In een grijze trui, rokje, witte maillot en hele nette schoentjes nog wel. Truttige verschijning, zo voelde ik me. Ik kom net bij een auto ongeluk vandaan. In die auto zat ik naast mijn zwagertje, die emotioneel tot niets in staat was. Echt, ik moest hem tot in detail uitleggen hoe je alles moet doen, maar hij liep alleen te zeuren en te zeiken. Komen we aan in de super, heeft hij geen geld. Ik gaf het hem. Munten. Mijn zusje kwam aangelopen en die vertelde Wel precies de dingen die hij nodig had om te horen. Best. Ga ik wel naar school.
Ik kwam een klas binnen die geconcentreerd naar het bord staarden.

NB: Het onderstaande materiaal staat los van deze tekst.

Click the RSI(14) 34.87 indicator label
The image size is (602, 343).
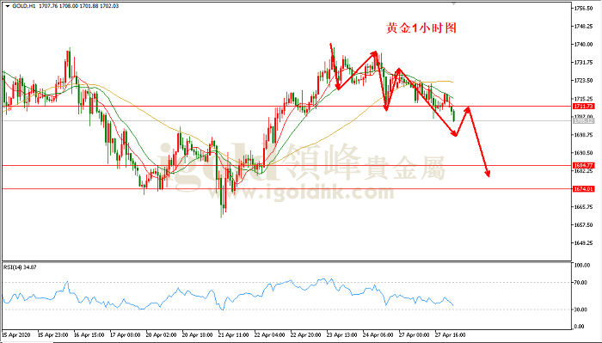click(20, 267)
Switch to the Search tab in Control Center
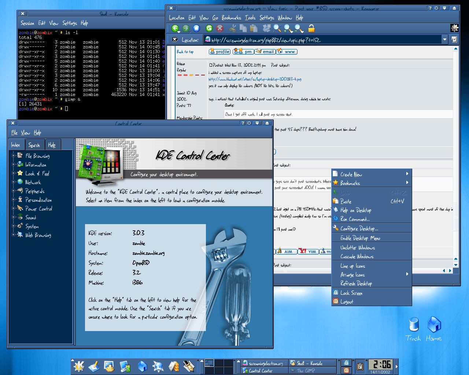 pyautogui.click(x=34, y=145)
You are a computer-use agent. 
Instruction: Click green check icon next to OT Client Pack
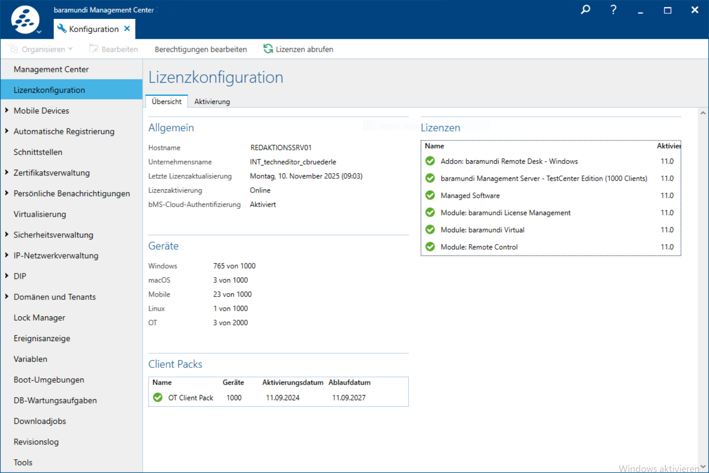point(158,397)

En toen ik in de deuropening stond, keken ze naar mij. Te laat. Onverschillig ging ik naast een jongen zitten. Tot zo ver mijn nette indruk. Een vriendin belde me op, ze wilde met me blowen. En daarvoor moest ik een pokkeneind reizen, en ik moest ook nog eens 5 mensen mee nemen. Rot toch een end op. Ik zei ja, maar ik heb het uiteindelijk niet gedaan. Wel afgebeld.
Ja en toen werd ik wakker van die rot wekker. Dat was mijn droom. Blij dat het weer van me afgeschreven is.